● **Texte**
A l'occasion de la sortie en salles cette semaine de Sword of the Stranger, nous avons eu l'occasion de rencontrer son réalisateur, Masahiro Ando. Ce film d'animaiton, qui est aussi son premier long métrage, est un chambara, ce genre classique du cinéma japonais qui arriva jusqu'à nous en 1955 grâce à Akira Kurosawa et ses Sept Samouraïs . Plus récemment, Takeshi Kitano l'avait fait renaître avec sa relecture de Zatoichi.

Sword of the Stranger est un film parfois violent, parfois attendrissant, qu'il faut voir plusieurs fois afin d'en apprécier pleinement chaque minute, chaque visionnage permettant la découverte de détails qui enrichissent l'action et la réflexion. Sa sortie sur grand écran dans son format originel, mercredi 27 mai 2009, contribue aussi à rendre un vibrant hommage à l'animation traditionnelle.


Filmsactu : Quel a été votre parcours dans l'animation ?

Masahiro Ando : Cela fait vingt ans que je travaille dans ce milieu. J'y suis entré après le lycée à l'âge de dix-huit ans. Les dix premières années, j'ai travaillé en tant qu'animateur, notamment sur des projets comme Ghost in the Shell, Evangelion, Patlabor ou Cowboy Bebop. Depuis dix ans, je m'occupe de la mise en scène de séries télévisées telles que Fullmetal Alchemist.

 

Quelles sont vos sources d'inspiration ?

Avant de travailler dans le milieu de l'animation, j'étais inspiré par de nombreux films et séries animés. Depuis que je suis animateur moi-même, ce sont plutôt des films en prises de vue réelles qui m'attirent. Je pense que pour réaliser un film d'animation, il faut aller chercher ses idées dans des genres différents. Cette démarche participe à stimuler la créativité. Pour parler de Sword of the Stranger, les films d'époque que j'ai vus dans mon enfance m'ont beaucoup influencé. Cela faisait longtemps que j'avais l'idée de ce film et j'ai donc multiplié les sources d'inspiration.

 

Sword of the Stranger : Interview de Masahiro Ando

 

Quel fut l'élément déclencheur de la réalisation de Sword of the Stranger ?

On ne fait pas un film seul, en particulier lorsqu'il s'agit d'un film « commercial » : il est nécessaire de travailler en équipe. Pour cela, il faut un producteur. Le film a pu se faire grâce à la proposition de monsieur Minami, producteur du studio Bones, qui avait notamment produit des films comme Cowboy Bebop. Il m'a demandé un jour si je n'avais pas une idée de film. C'est comme cela que je lui ai proposé ce projet. Je souhaitais depuis longtemps réaliser un film d'époque. Certes, il s'agit d'un genre très classique mais je voulais faire un film moderne. Ma proposition l'a tout de suite séduit.

 

Sword of the Stranger était-il envisagé dès le départ comme un long métrage ou avez-vous pensé en faire une série ?

Au départ, nous avons commencé à travailler sans savoir si cela donnerait un film ou une série télévisée. Nous avons tout d'abord réalisé un pilote pour montrer qu'il s'agissait d'un film d'époque en animation. Le scénariste et moi étions d'accord pour en faire un long métrage. Nous étions conscients qu'un film d'époque demande énormément de travail : le seul fait de dessiner toutes les armures des guerriers est long et très compliqué. Si l'on travaille autant, c'est qu'on a pour objectif une sortie en salles. Nous avons exprimé cette envie à M. Minami, qui a immédiatement approuvé. Cela m'a fait très plaisir.

● **Consigne**
Poursuivez l'entretien avec Masahiro Ando sur Sword of the Stranger à partir de l'endroit où il s'arrête. Les entrées n'ont aucun lien avec l'entretien.

● **Entrées fournies**
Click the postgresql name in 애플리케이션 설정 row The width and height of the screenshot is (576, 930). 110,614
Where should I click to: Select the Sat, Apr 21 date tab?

==

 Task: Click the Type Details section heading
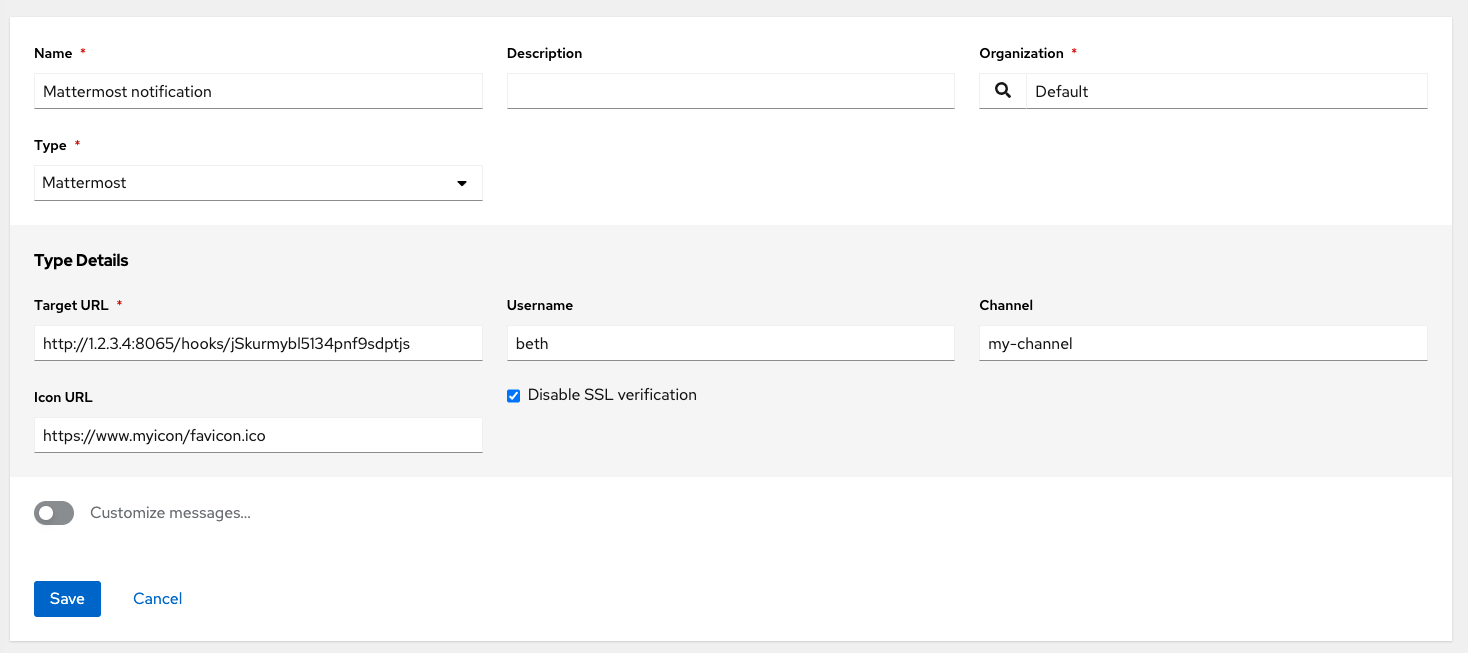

==

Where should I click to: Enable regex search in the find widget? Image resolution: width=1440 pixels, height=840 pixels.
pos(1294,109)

● **Réponse**
 

Sword of the Stranger : Interview de Masahiro Ando

 

Sword of the Stranger est votre premier long métrage en tant que réalisateur. Quelle expérience en retirez-vous avec le recul ?

J'ai réalisé ce film, c'est fini (rires). C'est un peu comme s'il m'avait quitté. Je travaille maintenant sur d'autres projets. Et je me dis aujourd'hui que grâce à Sword of the Stranger, je me sens léger. C'est-à-dire que comme je suis entièrement satisfait d'avoir fait tout ce que je voulais, même si aujourd'hui je travaille sur un projet que me satisfait moyennement, j'ai ce film et je peux toujours y revenir. Cette pensée m'aide au quotidien.

 

L'immortalité, l'invincibilité ou la soif de pouvoir semblent être les moteurs de nombreux protagonistes, tandis que le héros atteint la rédemption lors du final. Avez-vous voulu donner une dimension philosophique, voir bouddhiste à votre œuvre ?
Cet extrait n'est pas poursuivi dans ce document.